In a potential breakthrough in wearable sensing technology, researchers from Cornell University and the University of Wisconsin, Madison, have designed a wrist-mounted device that continuously tracks the entire human hand in 3D. The bracelet, called FingerTrak, can sense and translate into 3D the many positions of the human hand, including 20 finger joint positions, using three or four miniature, low-resolution thermal cameras that read contours on the wrist.
“This was a major discovery by our team — that by looking at your wrist contours, the technology could reconstruct in 3D, with keen accuracy, where your fingers are,” said Cheng Zhang, assistant professor of information science and director of Cornell’s new SciFi Lab, where FingerTrak was developed. “It’s the first system to reconstruct your full hand posture based on the contours of the wrist.”

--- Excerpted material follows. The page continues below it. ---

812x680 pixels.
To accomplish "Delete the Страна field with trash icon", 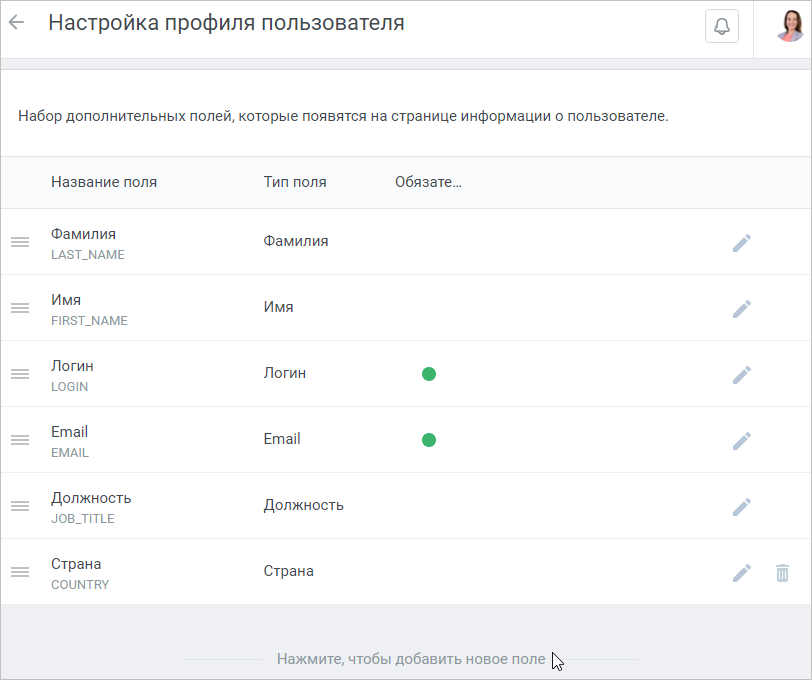I will tap(782, 572).
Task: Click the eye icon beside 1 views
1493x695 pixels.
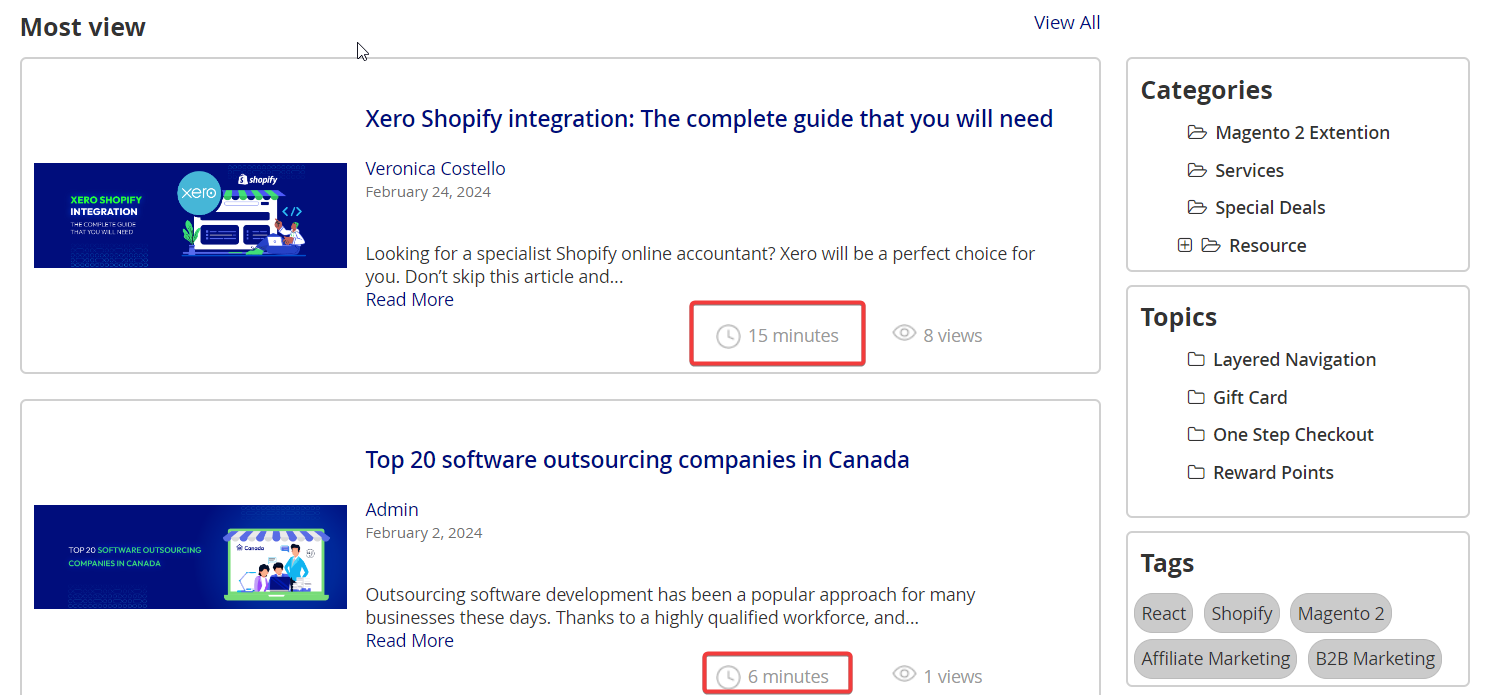Action: point(904,674)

Past wrist-mounted cameras have been considered too bulky and obtrusive for everyday use, and most could reconstruct only a few discrete hand gestures. FingerTrak’s breakthrough is a lightweight bracelet, allowing for free movement. Instead of using cameras to directly capture the position of the fingers, the focus of most prior research, FingerTrak uses a combination of thermal imaging and machine learning to virtually reconstruct the hand. The bracelet’s four miniature, thermal cameras — each about the size of a pea—snap multiple “silhouette” images to form an outline of the hand.

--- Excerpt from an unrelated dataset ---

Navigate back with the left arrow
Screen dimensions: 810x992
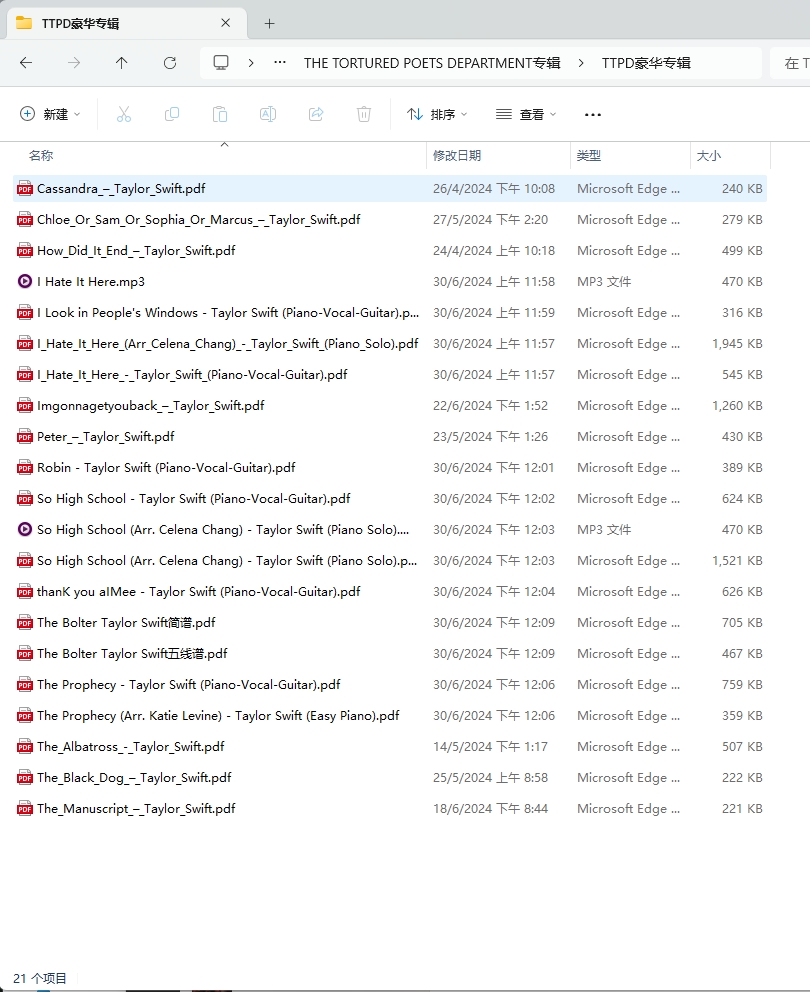tap(26, 63)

A deep neural network then stitches these silhouette images together and reconstructs the virtual hand in 3D. Through this method, Zhang and his fellow researchers were able to capture the entire hand pose, even when the hand is holding an object.

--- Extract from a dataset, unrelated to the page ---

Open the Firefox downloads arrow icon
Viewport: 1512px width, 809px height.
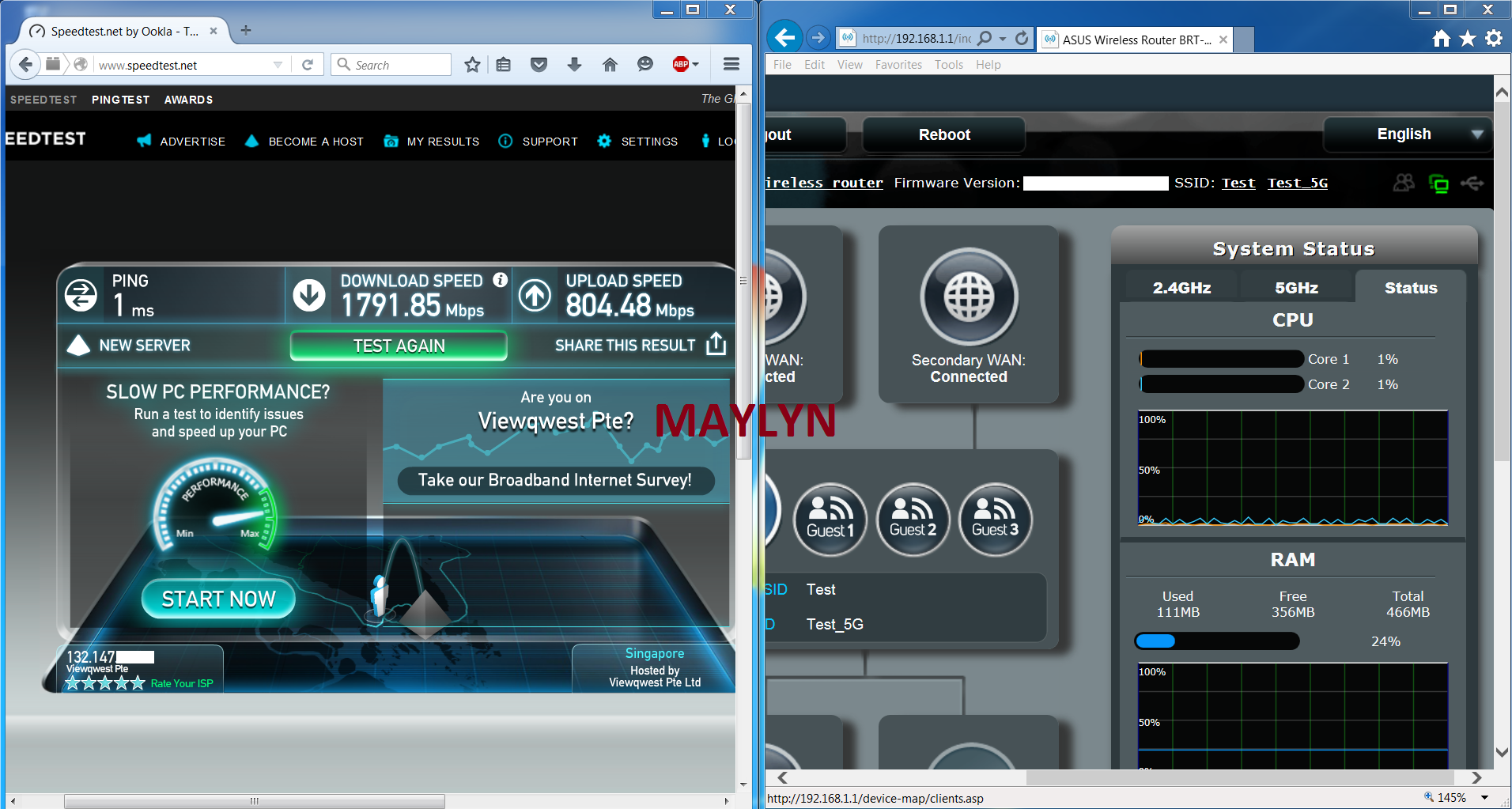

Yin Li, assistant professor of biostatistics and medical informatics at the University of Wisconsin, Madison School of Medicine and Public Health, who contributed to the software behind FingerTrak, says the device could have an impact on health care applications, specifically in monitoring disorders that affect fine-motor skills, says
“How we move our hands and fingers often tells about our health condition,” Li says. “A device like this might be used to better understand how the elderly use their hands in daily life, helping to detect early signs of diseases like Parkinson’s and Alzheimer’s.”